Embedded memory provides an implementation framework for the realization of AI

Research activity in the field of brain-inspired computing has grown enormously in recent years. The main reason is an attempt to move beyond the limitations of traditional von Neumann architectures, which are increasingly affected by the bandwidth and latency limitations of memory-logic communication. In neuromorphic architectures, memory is distributed and can be co-located with logic. Given that new resistive memory technologies can be integrated in the interconnect layers of CMOS processes, this possibility can be easily provided.

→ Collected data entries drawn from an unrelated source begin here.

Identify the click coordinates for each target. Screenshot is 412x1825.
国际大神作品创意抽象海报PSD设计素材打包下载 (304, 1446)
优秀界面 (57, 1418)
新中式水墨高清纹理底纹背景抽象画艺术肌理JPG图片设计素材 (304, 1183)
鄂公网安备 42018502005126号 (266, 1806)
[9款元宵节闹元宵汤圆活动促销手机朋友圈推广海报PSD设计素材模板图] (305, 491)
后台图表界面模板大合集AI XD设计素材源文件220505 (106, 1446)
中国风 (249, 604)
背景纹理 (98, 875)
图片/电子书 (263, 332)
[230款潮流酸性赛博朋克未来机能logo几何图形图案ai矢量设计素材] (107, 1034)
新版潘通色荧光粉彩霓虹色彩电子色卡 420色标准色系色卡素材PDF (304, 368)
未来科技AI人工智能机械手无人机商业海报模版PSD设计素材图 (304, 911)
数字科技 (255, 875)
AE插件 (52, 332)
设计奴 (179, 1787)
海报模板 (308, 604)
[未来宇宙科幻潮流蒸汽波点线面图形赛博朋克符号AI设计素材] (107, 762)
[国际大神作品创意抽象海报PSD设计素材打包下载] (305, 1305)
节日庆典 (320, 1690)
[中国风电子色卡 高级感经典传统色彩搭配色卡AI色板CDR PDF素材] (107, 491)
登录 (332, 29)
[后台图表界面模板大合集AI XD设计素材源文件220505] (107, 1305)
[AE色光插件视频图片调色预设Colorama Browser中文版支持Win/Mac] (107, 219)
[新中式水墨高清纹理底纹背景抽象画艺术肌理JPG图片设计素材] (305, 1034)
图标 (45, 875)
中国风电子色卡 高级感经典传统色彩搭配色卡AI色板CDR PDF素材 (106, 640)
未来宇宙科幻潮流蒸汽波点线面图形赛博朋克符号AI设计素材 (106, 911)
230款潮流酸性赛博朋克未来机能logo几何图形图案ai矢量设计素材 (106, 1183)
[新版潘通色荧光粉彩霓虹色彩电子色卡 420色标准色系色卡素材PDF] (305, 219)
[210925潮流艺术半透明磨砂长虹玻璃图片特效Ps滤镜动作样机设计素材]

Although much of the current attention in embedded AI deployment is on implementing deep learning algorithms in large conventional computing systems, the impact on device and circuit technologies is mixed. Although advanced standard CMOS technology has been used to develop GPUs and specific circuit accelerators, there has been no real push to use any "biologically inspired" hardware. Emerging resistive memory devices (RRAM) could open avenues, due to their (perceived) immaturity, to emulate biologically plausible synaptic behavior at the nanoscale by modulating conductance at relatively low bias voltages, thus This approach has been limited to research group techniques.

But these new devices could provide a solution to one of the main problems facing mass deployment of embedded AI into consumer and industrial products: energy efficiency. If the use of AI is scaled up, the energy overhead of transferring all the data to cloud/server systems for analysis will quickly reach the limit of AI's economic viability. Furthermore, for real-time systems such as self-driving cars and industrial controls, latency remains an issue if the servers connected to the 5G infrastructure to process data are concentrated in well-defined areas rather than distributed throughout the infrastructure. For these reasons, and in Europe also for privacy concerns, it will become increasingly important to have edge/point-of-use, AI-enabled systems that are highly energy-efficient, and possibly have incrementally improved local learning capabilities.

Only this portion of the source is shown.